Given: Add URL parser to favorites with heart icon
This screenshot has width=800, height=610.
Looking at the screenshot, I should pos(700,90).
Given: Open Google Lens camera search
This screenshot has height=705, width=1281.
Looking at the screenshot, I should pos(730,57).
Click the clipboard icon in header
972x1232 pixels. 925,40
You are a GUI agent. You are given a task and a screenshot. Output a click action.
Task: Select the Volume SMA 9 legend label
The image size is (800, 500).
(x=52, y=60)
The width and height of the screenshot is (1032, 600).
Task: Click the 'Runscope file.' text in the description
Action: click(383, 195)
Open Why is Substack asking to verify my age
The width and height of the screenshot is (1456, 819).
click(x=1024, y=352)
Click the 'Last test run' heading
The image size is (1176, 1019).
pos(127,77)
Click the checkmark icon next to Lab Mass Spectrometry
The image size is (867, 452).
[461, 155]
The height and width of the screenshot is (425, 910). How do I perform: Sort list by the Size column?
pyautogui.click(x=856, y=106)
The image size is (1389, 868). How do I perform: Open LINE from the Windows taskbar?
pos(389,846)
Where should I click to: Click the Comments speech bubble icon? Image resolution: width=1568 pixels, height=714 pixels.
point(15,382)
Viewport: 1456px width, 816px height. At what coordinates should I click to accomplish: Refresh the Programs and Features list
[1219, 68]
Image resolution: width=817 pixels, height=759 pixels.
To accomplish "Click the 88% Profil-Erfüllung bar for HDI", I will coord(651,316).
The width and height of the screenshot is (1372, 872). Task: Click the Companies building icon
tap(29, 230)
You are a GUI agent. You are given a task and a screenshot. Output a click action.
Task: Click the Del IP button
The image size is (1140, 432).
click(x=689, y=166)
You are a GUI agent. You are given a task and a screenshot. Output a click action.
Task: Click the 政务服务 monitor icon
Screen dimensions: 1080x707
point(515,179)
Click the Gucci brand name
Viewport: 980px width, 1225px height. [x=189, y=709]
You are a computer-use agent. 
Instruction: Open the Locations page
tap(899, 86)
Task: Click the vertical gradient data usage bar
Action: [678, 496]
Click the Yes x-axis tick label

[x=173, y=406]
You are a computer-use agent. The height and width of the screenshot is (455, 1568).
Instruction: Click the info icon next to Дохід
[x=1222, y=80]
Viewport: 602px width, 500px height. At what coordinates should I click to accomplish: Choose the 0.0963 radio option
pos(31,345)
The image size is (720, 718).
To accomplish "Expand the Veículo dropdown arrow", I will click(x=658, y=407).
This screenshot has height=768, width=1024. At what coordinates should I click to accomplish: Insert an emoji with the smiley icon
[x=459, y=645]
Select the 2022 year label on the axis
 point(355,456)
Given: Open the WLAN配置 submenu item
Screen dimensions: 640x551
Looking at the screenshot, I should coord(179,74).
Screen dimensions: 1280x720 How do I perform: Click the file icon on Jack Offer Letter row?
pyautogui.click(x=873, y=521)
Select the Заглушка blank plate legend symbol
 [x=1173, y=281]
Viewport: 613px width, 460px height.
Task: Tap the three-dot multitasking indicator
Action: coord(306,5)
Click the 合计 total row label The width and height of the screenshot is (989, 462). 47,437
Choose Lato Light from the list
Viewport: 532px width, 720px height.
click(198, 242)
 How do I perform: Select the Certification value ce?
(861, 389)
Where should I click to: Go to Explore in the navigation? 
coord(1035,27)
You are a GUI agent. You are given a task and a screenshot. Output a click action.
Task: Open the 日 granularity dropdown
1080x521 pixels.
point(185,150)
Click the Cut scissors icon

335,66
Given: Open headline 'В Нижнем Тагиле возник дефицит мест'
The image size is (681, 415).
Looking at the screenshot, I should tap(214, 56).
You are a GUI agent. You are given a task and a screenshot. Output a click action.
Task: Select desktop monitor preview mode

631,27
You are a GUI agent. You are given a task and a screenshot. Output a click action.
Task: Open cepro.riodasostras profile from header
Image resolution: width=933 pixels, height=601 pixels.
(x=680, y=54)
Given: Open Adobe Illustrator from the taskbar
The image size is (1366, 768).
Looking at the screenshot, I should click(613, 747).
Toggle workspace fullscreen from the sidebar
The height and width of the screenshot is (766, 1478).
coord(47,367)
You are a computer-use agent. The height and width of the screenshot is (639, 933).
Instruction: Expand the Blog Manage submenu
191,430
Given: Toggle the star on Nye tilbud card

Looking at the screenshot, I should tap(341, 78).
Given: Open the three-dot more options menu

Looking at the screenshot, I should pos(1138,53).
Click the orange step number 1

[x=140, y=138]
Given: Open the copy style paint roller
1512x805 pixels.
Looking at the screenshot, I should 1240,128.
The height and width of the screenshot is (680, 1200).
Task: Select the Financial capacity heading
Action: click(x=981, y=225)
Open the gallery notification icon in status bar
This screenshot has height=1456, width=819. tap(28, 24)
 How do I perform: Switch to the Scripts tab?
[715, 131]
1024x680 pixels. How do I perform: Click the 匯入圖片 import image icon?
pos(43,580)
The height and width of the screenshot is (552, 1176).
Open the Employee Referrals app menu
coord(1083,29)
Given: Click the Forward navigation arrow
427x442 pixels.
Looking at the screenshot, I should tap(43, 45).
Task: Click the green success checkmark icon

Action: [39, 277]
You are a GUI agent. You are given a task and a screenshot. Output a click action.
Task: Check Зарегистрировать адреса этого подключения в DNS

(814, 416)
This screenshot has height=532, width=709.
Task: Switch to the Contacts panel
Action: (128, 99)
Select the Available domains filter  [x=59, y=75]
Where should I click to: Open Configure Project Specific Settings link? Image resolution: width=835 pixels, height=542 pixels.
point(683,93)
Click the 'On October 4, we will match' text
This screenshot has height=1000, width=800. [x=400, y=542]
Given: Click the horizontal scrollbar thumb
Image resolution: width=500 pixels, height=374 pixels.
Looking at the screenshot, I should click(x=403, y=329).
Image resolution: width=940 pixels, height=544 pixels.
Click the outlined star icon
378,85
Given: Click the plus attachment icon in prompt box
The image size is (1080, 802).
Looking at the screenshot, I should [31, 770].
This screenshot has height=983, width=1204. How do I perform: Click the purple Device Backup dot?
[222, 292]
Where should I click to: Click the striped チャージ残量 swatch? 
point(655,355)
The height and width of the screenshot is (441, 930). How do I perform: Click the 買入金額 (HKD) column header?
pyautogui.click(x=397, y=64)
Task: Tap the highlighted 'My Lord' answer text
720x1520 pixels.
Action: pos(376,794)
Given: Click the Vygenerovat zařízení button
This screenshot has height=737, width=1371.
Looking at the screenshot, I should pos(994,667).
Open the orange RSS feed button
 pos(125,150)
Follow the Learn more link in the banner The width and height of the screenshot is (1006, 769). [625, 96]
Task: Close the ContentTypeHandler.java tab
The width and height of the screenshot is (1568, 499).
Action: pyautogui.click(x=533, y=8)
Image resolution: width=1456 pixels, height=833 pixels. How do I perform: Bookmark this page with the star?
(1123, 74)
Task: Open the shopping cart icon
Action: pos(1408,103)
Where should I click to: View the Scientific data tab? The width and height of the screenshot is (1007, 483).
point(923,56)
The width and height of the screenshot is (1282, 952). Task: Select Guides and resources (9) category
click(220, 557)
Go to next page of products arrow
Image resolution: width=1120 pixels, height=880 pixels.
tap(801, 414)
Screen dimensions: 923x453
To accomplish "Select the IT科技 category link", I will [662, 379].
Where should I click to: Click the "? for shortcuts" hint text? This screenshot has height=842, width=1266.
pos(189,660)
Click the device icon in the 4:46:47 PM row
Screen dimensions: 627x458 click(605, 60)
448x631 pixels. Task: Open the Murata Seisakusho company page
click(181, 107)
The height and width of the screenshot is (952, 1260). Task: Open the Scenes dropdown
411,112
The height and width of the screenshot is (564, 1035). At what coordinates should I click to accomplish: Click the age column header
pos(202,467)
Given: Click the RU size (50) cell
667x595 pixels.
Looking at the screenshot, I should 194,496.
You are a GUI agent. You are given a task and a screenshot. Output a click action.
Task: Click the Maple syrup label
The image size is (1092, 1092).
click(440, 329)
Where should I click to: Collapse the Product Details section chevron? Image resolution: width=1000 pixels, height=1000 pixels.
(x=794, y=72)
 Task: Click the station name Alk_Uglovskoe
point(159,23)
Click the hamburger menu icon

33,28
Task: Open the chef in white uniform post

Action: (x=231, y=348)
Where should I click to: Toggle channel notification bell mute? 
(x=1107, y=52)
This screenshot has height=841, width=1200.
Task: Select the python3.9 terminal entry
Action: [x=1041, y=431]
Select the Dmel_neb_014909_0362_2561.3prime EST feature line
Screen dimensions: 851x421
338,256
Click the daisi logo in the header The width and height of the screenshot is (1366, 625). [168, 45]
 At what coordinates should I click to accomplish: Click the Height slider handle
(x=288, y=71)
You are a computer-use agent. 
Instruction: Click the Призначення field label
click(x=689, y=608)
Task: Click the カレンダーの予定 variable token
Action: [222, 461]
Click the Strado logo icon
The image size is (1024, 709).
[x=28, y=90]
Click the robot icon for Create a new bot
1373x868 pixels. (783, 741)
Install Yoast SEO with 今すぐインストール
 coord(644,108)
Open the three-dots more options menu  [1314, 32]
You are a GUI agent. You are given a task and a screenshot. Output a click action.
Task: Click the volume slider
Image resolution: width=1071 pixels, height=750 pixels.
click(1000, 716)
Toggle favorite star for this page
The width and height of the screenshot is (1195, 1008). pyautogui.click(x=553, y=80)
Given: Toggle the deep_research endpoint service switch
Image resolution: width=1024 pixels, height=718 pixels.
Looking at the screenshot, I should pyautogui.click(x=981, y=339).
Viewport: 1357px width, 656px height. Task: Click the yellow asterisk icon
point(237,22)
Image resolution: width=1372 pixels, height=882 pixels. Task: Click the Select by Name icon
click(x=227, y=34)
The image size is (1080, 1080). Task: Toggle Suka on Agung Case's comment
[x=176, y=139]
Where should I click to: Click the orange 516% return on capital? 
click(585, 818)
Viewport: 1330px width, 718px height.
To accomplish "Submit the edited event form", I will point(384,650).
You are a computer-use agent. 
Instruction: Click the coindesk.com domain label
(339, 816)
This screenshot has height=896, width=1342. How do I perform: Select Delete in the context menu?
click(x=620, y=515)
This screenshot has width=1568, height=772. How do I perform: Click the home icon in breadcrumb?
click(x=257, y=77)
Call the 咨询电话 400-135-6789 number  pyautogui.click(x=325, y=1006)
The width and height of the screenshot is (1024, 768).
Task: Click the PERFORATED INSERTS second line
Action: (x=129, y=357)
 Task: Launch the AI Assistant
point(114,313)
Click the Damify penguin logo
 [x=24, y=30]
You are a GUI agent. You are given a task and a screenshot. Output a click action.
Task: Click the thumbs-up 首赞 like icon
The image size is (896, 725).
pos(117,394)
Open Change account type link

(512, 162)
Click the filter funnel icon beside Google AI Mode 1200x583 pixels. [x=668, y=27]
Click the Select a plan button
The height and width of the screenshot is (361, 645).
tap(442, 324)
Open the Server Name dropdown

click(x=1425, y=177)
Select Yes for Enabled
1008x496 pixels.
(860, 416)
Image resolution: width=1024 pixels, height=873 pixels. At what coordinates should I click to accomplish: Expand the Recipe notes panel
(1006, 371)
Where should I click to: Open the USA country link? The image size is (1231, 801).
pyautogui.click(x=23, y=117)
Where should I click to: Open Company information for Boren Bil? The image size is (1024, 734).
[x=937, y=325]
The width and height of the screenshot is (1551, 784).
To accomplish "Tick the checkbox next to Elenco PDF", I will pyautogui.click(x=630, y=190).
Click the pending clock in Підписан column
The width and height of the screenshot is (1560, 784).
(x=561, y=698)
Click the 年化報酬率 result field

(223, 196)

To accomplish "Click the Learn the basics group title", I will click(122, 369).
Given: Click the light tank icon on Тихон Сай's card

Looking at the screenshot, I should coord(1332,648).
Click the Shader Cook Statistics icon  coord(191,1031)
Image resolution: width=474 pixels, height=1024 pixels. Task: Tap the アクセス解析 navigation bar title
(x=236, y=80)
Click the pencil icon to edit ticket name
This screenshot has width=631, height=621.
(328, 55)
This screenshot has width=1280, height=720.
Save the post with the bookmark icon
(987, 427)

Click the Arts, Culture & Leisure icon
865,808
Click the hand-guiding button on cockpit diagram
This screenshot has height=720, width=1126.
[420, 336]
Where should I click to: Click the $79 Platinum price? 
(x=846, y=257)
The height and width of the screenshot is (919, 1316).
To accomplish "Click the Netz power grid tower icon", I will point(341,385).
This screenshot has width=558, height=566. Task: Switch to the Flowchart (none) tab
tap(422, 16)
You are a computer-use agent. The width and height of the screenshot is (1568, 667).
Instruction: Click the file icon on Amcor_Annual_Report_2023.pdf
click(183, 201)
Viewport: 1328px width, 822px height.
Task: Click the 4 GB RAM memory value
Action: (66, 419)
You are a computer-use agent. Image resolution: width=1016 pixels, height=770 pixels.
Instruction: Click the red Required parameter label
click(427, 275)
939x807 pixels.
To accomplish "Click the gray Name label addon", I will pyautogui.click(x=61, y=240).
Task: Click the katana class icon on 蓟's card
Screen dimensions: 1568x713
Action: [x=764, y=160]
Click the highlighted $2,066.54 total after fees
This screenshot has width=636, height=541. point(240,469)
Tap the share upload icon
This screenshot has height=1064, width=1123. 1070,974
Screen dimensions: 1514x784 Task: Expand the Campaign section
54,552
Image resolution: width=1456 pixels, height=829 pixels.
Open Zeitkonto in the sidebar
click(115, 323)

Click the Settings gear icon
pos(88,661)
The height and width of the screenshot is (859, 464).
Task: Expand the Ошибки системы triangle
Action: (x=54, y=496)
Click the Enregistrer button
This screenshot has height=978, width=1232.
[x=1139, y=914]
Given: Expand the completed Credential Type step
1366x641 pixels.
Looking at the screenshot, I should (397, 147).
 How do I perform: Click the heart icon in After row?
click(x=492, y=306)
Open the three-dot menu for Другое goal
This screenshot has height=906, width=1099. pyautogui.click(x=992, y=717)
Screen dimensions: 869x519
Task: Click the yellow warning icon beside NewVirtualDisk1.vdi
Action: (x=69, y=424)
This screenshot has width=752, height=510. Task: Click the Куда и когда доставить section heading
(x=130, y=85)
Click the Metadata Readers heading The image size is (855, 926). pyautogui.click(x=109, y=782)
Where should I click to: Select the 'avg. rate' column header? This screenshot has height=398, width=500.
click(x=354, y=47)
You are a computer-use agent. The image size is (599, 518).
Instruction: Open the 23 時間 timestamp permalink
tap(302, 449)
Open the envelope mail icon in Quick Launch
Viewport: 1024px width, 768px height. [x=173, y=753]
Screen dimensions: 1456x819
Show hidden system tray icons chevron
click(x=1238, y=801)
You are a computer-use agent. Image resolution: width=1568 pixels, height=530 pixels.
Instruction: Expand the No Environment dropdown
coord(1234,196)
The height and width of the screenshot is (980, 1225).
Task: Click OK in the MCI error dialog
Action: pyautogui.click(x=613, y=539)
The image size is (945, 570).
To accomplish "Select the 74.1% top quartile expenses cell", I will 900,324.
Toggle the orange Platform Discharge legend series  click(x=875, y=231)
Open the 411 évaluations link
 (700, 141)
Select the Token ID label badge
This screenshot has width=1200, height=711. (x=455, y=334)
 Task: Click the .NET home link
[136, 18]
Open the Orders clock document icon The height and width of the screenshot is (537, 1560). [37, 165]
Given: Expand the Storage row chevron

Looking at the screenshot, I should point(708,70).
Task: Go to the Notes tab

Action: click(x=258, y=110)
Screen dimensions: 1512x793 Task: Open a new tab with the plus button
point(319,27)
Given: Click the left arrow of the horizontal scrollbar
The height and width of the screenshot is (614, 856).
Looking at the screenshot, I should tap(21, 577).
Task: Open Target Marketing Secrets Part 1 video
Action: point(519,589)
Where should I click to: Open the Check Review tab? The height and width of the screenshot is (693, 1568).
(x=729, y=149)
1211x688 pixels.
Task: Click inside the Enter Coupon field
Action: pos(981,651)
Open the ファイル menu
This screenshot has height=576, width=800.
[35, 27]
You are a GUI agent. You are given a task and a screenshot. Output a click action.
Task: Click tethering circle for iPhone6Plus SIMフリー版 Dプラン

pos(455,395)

[WORK INSTRUCTION]
Look above and repeat, character for character, the lines from the first one to the line with "Task: Select the Volume SMA 9 legend label", counting both.

[ANSWER TO THE EXERCISE]
Given: Add URL parser to favorites with heart icon
This screenshot has width=800, height=610.
Looking at the screenshot, I should pos(700,90).
Given: Open Google Lens camera search
This screenshot has height=705, width=1281.
Looking at the screenshot, I should pos(730,57).
Click the clipboard icon in header
972x1232 pixels. 925,40
You are a GUI agent. You are given a task and a screenshot. Output a click action.
Task: Select the Volume SMA 9 legend label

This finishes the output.